L’humanité a posé le pied sur la Lune. Mais s’arracher vraiment à nos racines terrestres constitue toujours un défi. Et l’hibernation pourrait nous aider à y arriver. Si nous parvenons à copier les stratégies de l’ours, estiment aujourd’hui des chercheurs.

Il y a quelques jours, nous avions découvert comment les astronautes pourraient tirer profit des astuces développées par des écureuils pour mieux supporter de longs séjours dans l’espace. Aujourd’hui, l’Agence spatiale européenne (ESA) nous apprend qu’elle envisage l’hibernation comme une technique qui pourrait révolutionner les vols spatiaux.

Lorsqu’ils hibernent, les animaux réduisent leur fréquence cardiaque, leur respiration et d’autres fonctions vitales. Ils mettent leur métabolisme en sommeil. Une manière efficace d’économiser de l’énergie. Et les chercheurs de l’ESA engagés dans le programme d’exploration humaine de l’espace estiment que réduire sur ce schéma l’activité métabolique d’un équipage en route pour la planète Mars ne serait-ce qu’à 25 % de son activité normale, réduirait considérablement les besoins en eau et nourriture tout comme les besoins en espace de vie.

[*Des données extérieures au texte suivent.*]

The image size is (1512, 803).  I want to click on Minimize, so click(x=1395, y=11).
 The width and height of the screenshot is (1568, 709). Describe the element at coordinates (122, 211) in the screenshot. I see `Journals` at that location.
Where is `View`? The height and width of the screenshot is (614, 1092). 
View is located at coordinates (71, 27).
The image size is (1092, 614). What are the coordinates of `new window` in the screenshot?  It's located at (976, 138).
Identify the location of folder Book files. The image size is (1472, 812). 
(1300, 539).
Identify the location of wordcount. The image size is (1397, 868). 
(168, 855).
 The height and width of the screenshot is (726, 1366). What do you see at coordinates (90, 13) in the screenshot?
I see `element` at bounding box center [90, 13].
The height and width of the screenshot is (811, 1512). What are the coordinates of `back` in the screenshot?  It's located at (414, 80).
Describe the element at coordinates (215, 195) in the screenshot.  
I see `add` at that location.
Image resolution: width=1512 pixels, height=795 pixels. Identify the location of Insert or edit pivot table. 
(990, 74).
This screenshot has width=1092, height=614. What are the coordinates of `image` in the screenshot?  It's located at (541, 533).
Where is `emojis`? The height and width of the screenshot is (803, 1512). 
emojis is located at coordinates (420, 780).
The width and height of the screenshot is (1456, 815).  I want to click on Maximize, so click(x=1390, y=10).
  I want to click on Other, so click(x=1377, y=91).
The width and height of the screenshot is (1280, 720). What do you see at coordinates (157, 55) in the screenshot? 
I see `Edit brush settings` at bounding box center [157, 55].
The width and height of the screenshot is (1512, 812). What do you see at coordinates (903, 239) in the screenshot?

Les chercheurs avancent même que cette forme d’hibernation aiderait à limiter l’ennui, le sentiment de solitude, le stress et ainsi les niveaux d’agressivité liés au confinement dans un engin spatial. Des questions qui se posent nécessairement lorsqu’il s’agit d’embarquer un équipage pour un voyage de plusieurs années, loin de la Terre et vers une planète hostile.

Le modèle de l’ours

D’avis d’expert, les tardigrades, les grenouilles ou les reptiles sont des champions de l’hibernation. Mais l’ours pourrait bien représenter le meilleur modèle s’il s’agit d’adapter la technique aux humains. Car sa masse corporelle est plus proche de la nôtre que celle des petits animaux cités plus haut. Et qu’il a pour habitude de ne faire descendre sa température corporelle que de quelques degrés. Une habitude considérée plus sûre pour nous.

 

Ainsi, comme le font les ours, les chercheurs encourageraient les astronautes à faire des réserves de graisse avant de se plonger en hibernation. Et, contrairement à ce qu’il peut se passer lorsqu’un humain reste six mois dans son lit, les scientifiques estiment que l’hibernation prévient l’atrophie musculaire et osseuse et protège contre les lésions tissulaires. Ainsi les ours ne mettent que 20 jours pour récupérer leurs capacités après six mois de jeûne et d’immobilisation.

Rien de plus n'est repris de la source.